Fraudsters of the world, come to London. And bring your dirty money

Nick Cohen
Kleptocrats love this country, knowing full well they’ll be free from proper scrutiny
‘No one can say how many in the UK are living off immoral earnings’

There is no better representation of the decline of the English upper class into the global rich’s servant class than Ben Elliot. On the one hand, the co-chairman of the Tory party is now a rent collector, hauling in money for the Johnson administration from the Russian rich and native hedge fund bosses.

On the other, he is an actual servant: an upmarket flunkey, to be sure, praised by society magazines for his “puppyish schoolboy charm”, but a flunkey nonetheless. Elliot is a founder of the Quintessentially “concierge” service that gives the super-rich anything they want: luncheon on an iceberg; the Sydney Harbour bridge closed for a wedding proposal. There’s nothing Elliot won’t do for paying customers up to and including arranging a meeting with our future sovereign. Camilla, Duchess of Cornwall, is Elliot’s aunt and it appears that no considerations of good form or good manners have prevented him monetising the connection. Not that the prince appears to mind. A Quintessentially advert interrupts a montage of shots of yachts and celebrities to quote his royal highness as saying he is “particularly grateful” to Quintessentially for organising a party he attended. Members of Elliot’s Quintessentially club donate to the Conservatives. The Conservatives gave Elliot £1.4m of taxpayers’ money in 2016 to “attract the right high-value individual investors to the UK through bespoke programmes”. If on arrival, those high-value individuals went on to show how valuable they were by hiring Quintessentially and donating to the Tories, the circle would be complete.

Upstairs has moved downstairs in the remains of the Tory day and a large segment of British capitalism is now employed as the best servants money can buy. The law, PR, City, estate agency and banking know that easy riches come from serving the large part of the world where it pays to forget Balzac’s warning that the secret of a great fortune no one can explain is invariably an undetected crime. For want of an agreed name I propose “Corruptistan” to cover Russia and the ex-Soviet states, the kleptocracies of Africa and the Middle East and probably soon China as the communist elite learns how to expatriate its wealth.
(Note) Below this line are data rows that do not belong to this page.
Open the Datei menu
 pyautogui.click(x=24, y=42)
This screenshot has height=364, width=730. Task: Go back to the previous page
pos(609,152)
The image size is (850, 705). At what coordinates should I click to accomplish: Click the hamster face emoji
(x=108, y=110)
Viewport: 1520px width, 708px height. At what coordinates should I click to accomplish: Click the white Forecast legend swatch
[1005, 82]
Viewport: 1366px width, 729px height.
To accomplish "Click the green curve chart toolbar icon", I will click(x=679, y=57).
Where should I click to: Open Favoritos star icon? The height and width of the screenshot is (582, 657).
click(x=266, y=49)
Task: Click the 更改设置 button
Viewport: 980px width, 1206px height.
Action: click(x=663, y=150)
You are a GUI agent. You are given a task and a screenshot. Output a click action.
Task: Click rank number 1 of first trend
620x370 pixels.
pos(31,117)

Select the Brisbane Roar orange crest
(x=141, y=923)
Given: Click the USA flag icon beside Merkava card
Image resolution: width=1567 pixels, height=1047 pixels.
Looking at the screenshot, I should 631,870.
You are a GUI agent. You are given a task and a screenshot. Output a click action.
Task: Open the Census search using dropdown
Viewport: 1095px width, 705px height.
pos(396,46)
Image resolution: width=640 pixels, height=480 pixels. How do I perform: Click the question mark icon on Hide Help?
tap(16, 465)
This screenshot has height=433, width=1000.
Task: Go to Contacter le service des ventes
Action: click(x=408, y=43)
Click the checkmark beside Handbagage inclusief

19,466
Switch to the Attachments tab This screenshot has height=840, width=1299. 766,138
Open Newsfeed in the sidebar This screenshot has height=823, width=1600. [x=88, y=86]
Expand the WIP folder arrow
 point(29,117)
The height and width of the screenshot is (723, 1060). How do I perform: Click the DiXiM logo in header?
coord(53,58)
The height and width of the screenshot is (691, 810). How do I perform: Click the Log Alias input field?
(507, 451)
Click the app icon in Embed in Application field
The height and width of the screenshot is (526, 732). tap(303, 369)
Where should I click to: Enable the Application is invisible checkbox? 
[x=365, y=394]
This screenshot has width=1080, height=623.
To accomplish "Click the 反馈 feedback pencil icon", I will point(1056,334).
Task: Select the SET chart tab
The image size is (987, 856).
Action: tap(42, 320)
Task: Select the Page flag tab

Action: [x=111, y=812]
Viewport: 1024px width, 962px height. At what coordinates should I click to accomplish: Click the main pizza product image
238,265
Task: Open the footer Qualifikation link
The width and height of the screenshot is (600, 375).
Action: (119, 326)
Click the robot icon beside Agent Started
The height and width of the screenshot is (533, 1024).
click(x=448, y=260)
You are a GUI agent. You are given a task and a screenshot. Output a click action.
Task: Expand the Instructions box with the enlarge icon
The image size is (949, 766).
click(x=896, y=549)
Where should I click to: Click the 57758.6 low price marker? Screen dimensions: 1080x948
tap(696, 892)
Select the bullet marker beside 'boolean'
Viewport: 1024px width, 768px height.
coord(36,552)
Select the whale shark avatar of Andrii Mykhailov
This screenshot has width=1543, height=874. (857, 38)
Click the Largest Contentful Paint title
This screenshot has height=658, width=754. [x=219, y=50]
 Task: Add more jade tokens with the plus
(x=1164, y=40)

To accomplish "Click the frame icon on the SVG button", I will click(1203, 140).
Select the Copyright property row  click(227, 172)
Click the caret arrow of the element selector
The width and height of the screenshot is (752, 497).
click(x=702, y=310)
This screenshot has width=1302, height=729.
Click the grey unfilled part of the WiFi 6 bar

Given the secrecy of the financial system, the defunding of the police and regulatory authorities and the English libel law, no one can say how many in the UK are living off immoral earnings. But two statistics and one quotation give us a measure of the UK’s dependency culture. Graeme Biggar, of the National Economic Crime Centre, said a “disturbing proportion” of criminal money from the old Soviet Union is “laundered through UK corporate structures”. Companies House, meanwhile, has become a front organisation for organised crime. So welcoming is it to criminals that 335,000 of its listed companies do not reveal the name of their beneficial owners. And 4,000 of the names it appears to reveal turn out on close inspection to belong to children aged two or under.

Last month, Professor Sadiq Isah Radda, a Nigerian anti-corruption official, encapsulated the consequences of the UK’s tolerance of theft. An opponent of corruption in Nigeria, home to countless online scams? A joke figure, you might think. But Radda spoke with a seriousness no government minister can muster when he said the UK was “the most notorious safe haven for looted funds in the world today”. The corruption we facilitate destablised Nigeria and, he might have added, many other countries besides.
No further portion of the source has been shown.